▶ **PROVIDED TEXT**
+++++

WASHINGTON (BLOOMBERG) - The United States Senate passed the Democrats' landmark tax, climate and health-care bill, setting up the legislation for House approval and President Joe Biden's signature.
After more than a year of stop-and-start negotiations, Democrats on Sunday (Aug 7) agreed to a narrow bill to invest in energy initiatives, curb drug prices and reduce the deficit, paid for by new corporate taxes.
The legislation is far from the roughly US$4 trillion (S$5.5 trillion) to reshape the American economy that Mr Biden first envisioned when taking office, but the bill still gives Democrats something to show voters ahead of the November mid-term elections.
Here are the highlights of what's in the deal:
Corporate Minimum Tax
The bill imposes a 15 per cent minimum corporate levy on companies that have traditionally been able to pay little to no taxes because they were eligible for a long list of credits and deductions.
This measure is known as the book tax, because it is applied to a company's book, or financial-statement, earnings - rather than the income calculation traditionally used for tax purposes.
The private equity industry scored a last-minute win when several Democrats voted with Republicans to create a carveout that means fewer companies owned by investment firms will have to pay the tax.
The regular, 21 per cent corporate rate is left untouched, maintaining a key part of former President Donald Trump's 2017 tax law.
Stock Buyback Tax
The legislation includes a one per cent excise tax on corporate stock repurchases set to go into effect at the start of next year. The legislation could cause some companies to opt for issuing dividends over buybacks in 2023, but until then there could be a flurry of share repurchases.
The Internal Revenue Service would get US$80 billion to add auditors, improve customer service and modernise technology. Democrats hope to pull in US$204 billion in tax revenue from cracking down on tax cheats and increasing compliance by rebuilding the IRS. The agency has lost staff and expertise over the past decade because of budget cuts.
Electric Car Credits
The bill includes US$4,000 tax credits for lower- and middle-income buyers to use to purchase used electric vehicles, and up to US$7,500 tax credit for new vehicles. The inclusion is a win for EV makers including Tesla, General Motors and Toyota Motor.

+++++

Saved data entries:
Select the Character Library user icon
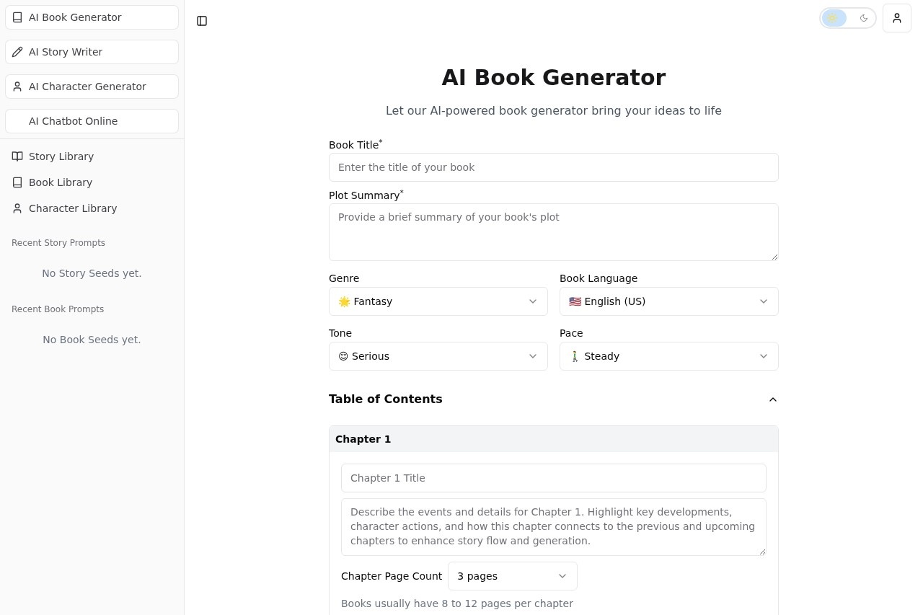The image size is (923, 615). pos(17,208)
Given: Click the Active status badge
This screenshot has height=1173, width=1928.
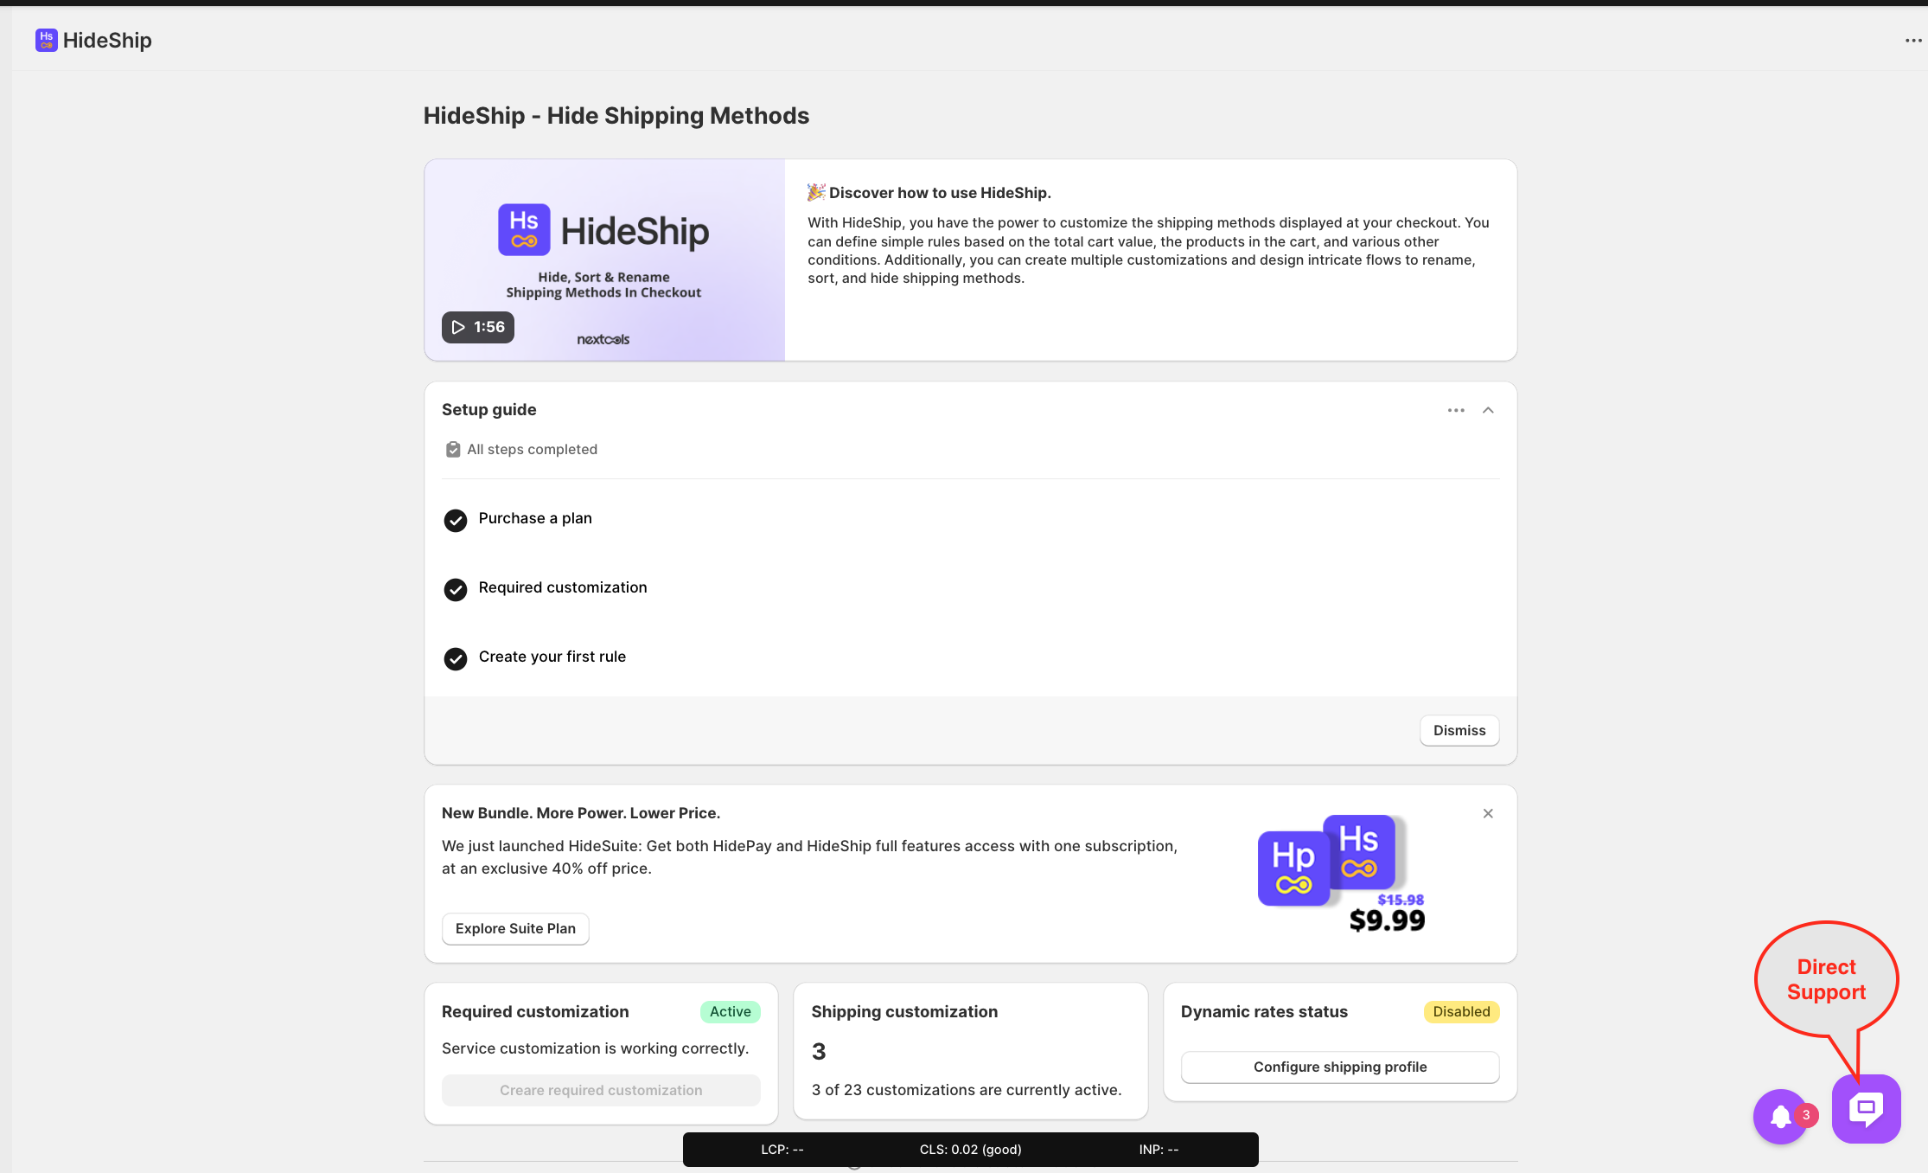Looking at the screenshot, I should point(730,1011).
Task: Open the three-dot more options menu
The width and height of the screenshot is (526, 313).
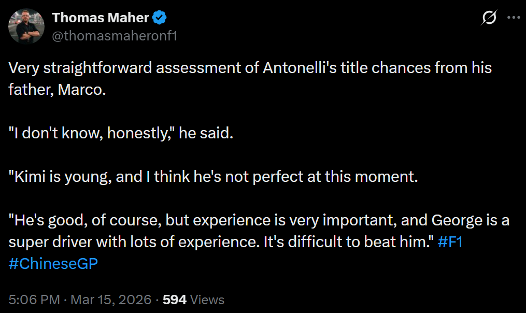Action: (513, 18)
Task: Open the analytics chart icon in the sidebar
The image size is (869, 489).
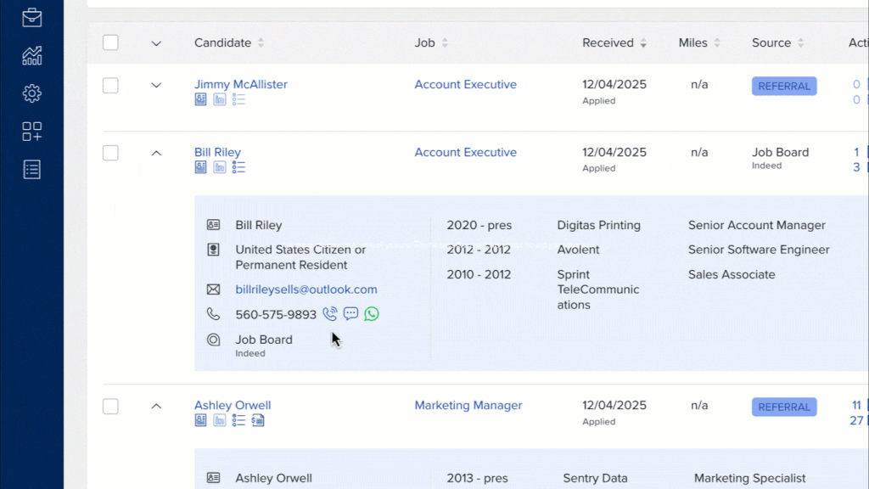Action: pos(32,56)
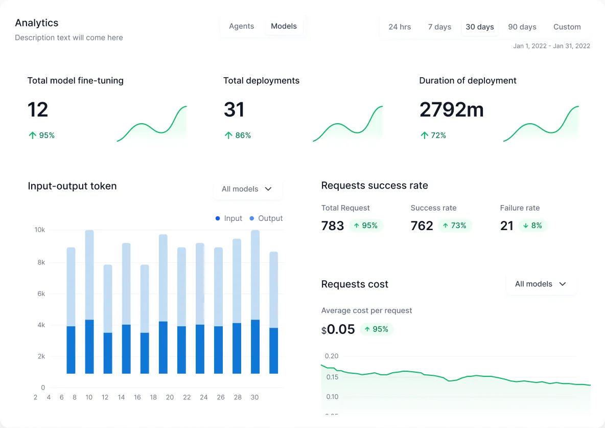The width and height of the screenshot is (605, 428).
Task: Switch on the 90 days time range
Action: point(522,27)
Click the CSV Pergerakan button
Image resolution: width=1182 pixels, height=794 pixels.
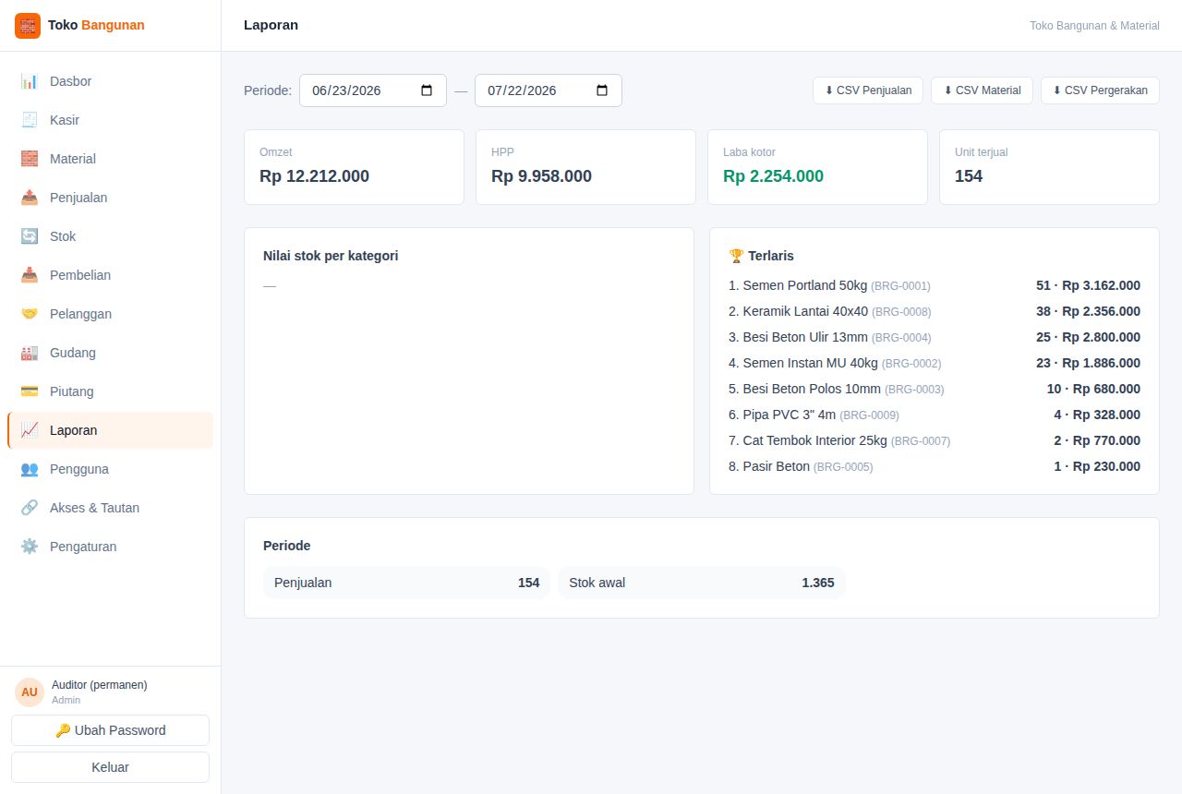[1100, 90]
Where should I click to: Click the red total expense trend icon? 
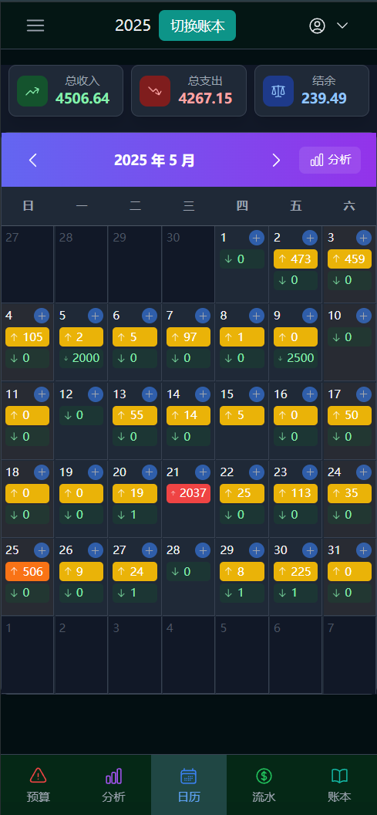(155, 91)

+++++

▶ **DIRECTIONS**
(1) In the article on the Senate's tax, climate and health-care bill, how much money would the Internal Revenue Service get?
(2) Pick up the article on the Senate's tax, climate and health-care bill right after its final sentence and keep writing it.

▶ **ANSWERS TO THE EXERCISE**
(1) US$80 billion.

(2)
Renewable Energy Credits
The plan has US$60 billion in incentives to bring clean energy manufacturing into the US. These include production tax credits to accelerate US manufacturing of solar panels, wind turbines, batteries, and critical minerals processing.
The plan also includes investment tax credits to build clean technology manufacturing plants that make EVs, turbines and other products.
Consumer Energy Perks
There would be tax credits for consumers who add renewable energy items to their homes, under the legislation, including efficient heat pumps, rooftop solar, electric HVAC and water heaters
The plan also includes US$9 billion for home energy rebate programs for low-income consumers to make their homes more energy efficient and US$1 billion in grants for affordable housing energy upgrades.
The bill would direct the government to negotiate with drugmakers for lower prices on certain medicines, and cap what seniors on Medicare pay for drugs each year at US$2,000.
The measure also requires pharmaceutical companies to rebate Medicare if they raise the prices of their drugs more than just account for inflation.
The bill would also extend to 2025 an expansion in Affordable Care Act premium subsidies that's currently set to end in January 2023. This will lower prices for millions of Americans.
Drought and Water Security
The Senate added, at the request of Senator Kyrsten Sinema, US$4 billion for drought relief to help Western states facing historically low water levels. The funding would be used to buy private water rights and help municipalities with conservation projects to increase the level of water in the Colorado River system.